Protective immunity from brentuximab vedotin- or MMAE-mediated immunization is enhanced by anti–PD-1 treatment. A, Representative expression of PD-1 and PD-L1 on T cells and LCL tumor cells, respectively, on day 35 by flow cytometry in the autologous PBMC/LCL tumor model. Staining demonstrates the presence of an active PD-1/PD-L1 axis between T cells and LCL tumor cells. B, LCL tumor volumes were analyzed for treatment conditions relative to mice that received only PBMCs. Tumor-bearing mice that received PBMCs and a subtherapeutic dose of BV (1 mg/kg, i.p.) with or without anti–PD-1 antibody (10 mg/kg, i.p. 2 and 7 days after PBMCs), showed enhanced immune-mediated tumor regression.
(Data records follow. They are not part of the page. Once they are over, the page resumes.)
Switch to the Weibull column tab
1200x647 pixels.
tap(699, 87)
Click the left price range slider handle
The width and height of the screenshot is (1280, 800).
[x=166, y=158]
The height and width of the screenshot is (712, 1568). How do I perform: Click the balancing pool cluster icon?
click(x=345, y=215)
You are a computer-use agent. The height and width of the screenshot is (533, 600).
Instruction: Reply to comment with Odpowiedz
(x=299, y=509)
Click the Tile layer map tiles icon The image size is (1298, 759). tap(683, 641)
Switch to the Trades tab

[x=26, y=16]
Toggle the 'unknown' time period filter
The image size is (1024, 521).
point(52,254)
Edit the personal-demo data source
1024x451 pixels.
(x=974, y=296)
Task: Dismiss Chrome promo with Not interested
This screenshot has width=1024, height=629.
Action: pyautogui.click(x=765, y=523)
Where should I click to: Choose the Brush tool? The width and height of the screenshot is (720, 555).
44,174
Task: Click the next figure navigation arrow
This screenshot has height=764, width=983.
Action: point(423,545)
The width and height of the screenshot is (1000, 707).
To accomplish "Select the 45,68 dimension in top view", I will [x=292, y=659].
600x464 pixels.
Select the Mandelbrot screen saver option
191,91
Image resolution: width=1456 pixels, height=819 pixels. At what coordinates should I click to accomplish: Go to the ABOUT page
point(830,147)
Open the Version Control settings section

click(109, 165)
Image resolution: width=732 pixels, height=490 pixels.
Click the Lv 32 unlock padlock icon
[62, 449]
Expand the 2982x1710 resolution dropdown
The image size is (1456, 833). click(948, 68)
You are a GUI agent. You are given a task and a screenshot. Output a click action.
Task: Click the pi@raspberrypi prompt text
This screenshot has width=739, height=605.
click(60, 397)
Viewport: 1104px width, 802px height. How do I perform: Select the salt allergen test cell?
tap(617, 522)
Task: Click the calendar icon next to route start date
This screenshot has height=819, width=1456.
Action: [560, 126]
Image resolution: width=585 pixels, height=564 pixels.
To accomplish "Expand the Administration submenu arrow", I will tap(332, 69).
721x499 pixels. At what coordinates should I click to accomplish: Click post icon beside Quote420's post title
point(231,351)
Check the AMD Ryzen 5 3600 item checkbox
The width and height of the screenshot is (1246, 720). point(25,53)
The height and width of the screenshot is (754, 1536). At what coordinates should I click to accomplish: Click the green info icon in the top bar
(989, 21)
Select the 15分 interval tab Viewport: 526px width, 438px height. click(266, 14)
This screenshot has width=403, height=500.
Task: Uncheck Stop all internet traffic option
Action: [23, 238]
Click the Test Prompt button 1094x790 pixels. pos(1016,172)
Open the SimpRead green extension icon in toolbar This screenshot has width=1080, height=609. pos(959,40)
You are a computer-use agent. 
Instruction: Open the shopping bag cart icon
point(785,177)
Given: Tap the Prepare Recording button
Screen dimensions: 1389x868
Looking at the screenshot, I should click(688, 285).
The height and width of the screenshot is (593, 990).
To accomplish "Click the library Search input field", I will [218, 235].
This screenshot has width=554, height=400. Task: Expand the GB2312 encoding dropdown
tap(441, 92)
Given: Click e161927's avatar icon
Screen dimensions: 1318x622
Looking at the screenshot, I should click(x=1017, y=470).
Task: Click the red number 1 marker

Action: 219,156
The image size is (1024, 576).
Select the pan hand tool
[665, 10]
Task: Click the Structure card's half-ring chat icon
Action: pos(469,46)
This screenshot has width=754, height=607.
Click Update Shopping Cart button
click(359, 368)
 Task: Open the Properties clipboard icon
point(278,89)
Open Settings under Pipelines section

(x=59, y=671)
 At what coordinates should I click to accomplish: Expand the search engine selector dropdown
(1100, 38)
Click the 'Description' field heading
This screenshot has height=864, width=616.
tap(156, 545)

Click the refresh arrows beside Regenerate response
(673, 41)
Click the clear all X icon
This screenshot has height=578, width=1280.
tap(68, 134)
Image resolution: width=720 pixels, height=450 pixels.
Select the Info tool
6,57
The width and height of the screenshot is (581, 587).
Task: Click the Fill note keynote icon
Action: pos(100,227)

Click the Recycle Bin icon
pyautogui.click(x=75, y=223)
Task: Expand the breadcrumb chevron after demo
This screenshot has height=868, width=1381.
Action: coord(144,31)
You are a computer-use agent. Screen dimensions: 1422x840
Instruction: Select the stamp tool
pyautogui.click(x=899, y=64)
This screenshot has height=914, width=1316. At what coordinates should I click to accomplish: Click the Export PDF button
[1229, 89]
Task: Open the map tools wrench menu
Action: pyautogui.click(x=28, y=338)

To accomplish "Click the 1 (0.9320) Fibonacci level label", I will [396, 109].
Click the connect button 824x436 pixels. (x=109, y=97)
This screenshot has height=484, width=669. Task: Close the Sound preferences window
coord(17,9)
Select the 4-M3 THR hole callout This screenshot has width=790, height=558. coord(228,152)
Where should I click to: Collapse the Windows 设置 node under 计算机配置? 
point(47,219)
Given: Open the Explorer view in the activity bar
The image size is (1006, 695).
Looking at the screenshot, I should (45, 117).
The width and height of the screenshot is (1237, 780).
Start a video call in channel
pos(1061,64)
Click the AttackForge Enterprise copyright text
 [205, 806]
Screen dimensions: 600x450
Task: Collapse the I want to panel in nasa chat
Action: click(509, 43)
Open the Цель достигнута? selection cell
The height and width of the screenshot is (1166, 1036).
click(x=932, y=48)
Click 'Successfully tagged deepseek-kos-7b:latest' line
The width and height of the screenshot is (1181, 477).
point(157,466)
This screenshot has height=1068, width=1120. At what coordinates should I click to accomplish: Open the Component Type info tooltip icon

C, Tumor volumes (AUC). Error bars indicate SEM. *P < 0.05; ****P < 0.001 (one-way ANOVA followed by Dunnett's multiple comparisons test). ANOVA, analysis of variance; AUC, area under the curve; BV, brentuximab vedotin; IgG, immunoglobulin G; i.p., intraperitoneal injection; LCL, lymphoblastoid cell line; nivo, nivolumab; NT, not treated; PBMC, peripheral blood mononuclear cells; PD-1, programmed cell death protein 1; PD-L1, programmed death-ligand 1; SEM, standard error of the mean; TIL, tumor-infiltrating lymphocyte.